JEFFREY DESKOVIC: Yes, so that means that Judge Sotomayor will have a vote, and a very important vote, in that case.
AMY GOODMAN: If she is confirmed as Supreme Court justice.
JEFFREY DESKOVIC: Right, if she’s confirmed. So my concern, in what I mentioned before, about other people wrongfully convicted, I don’t have confidence in Judge Sotomayor that she is committed to correcting wrongful convictions at every turn, wherever the facts and law indicates that that -— or that that should happen or that she’ll step in when a quality legal argument is advanced that a trial is unfair, which goes to the matter of whether the verdict was reliable or not.
AMY GOODMAN: Finally, Jeffrey, how did you get the DNA test? How were you freed?
JEFFREY DESKOVIC: The Innocence Project agreed to take my case. They work to clear prisoners across the country where DNA testing can establish innocence. I was cleared because they stepped in. They took my case. They persuaded the local district attorney in Westchester to allow me to have the more sophisticated testing. They compared the DNA which didn’t match me to the database, and it matched the real perpetrator. Again, it’s really flukish, which is all the more serious as to what the judge’s ruling was.

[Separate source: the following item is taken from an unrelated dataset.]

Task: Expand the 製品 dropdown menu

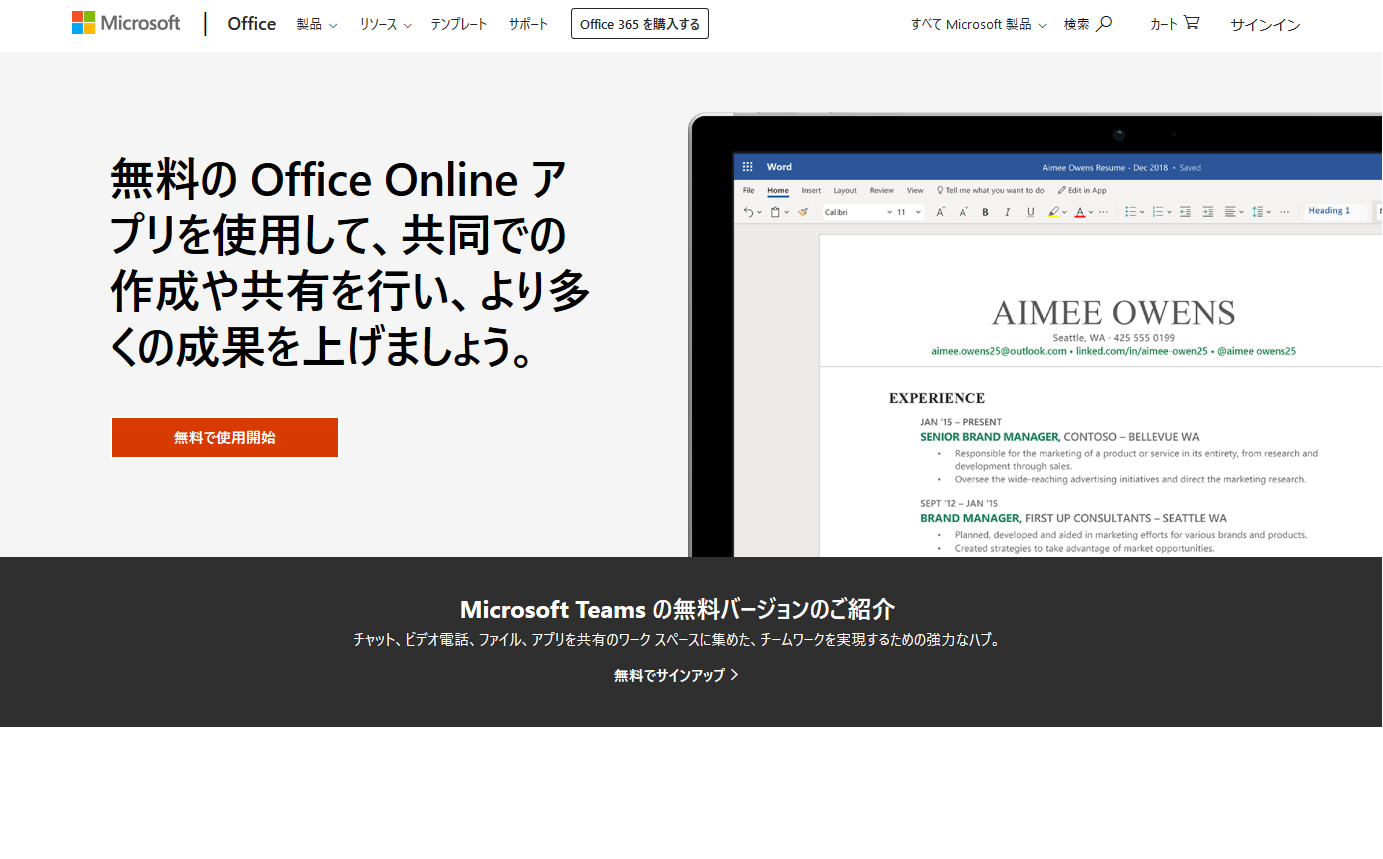Action: click(316, 24)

I mean, if he had not committed an unrelated crime, then his DNA wouldn’t have been in the database, and I still would have been in prison.
AMY GOODMAN: When were you released?
JEFFREY DESKOVIC: I was released September 20th, 2006.
I would like to add that politics has trumped justice, because I’ve been in numerous contact with the Senate Judiciary Committee, both the minority and the majority. I’ve sent them the decisions of Judge Sotomayor in my case. I expressed that I wanted to testify about the human impact of putting procedure over innocence and how that affected me and my family, wrongful convictions, in general. And basically, I got the runaround. And I’ve been in further contact with Senator Sessions’ office, Senator Leahy’s office, after the witness list came out and it was obvious I had been omitted. And I —-
AMY GOODMAN: We have five seconds.
JEFFREY DESKOVIC: I requested them to add me, and both offices gave me the -— will not do it.
AMY GOODMAN: Jeffrey Deskovic, I want to thank you very much for being with us. And we will link to your article about your own experience at democracynow.org. He’ll be at St. Mary’s in Harlem on Wednesday night.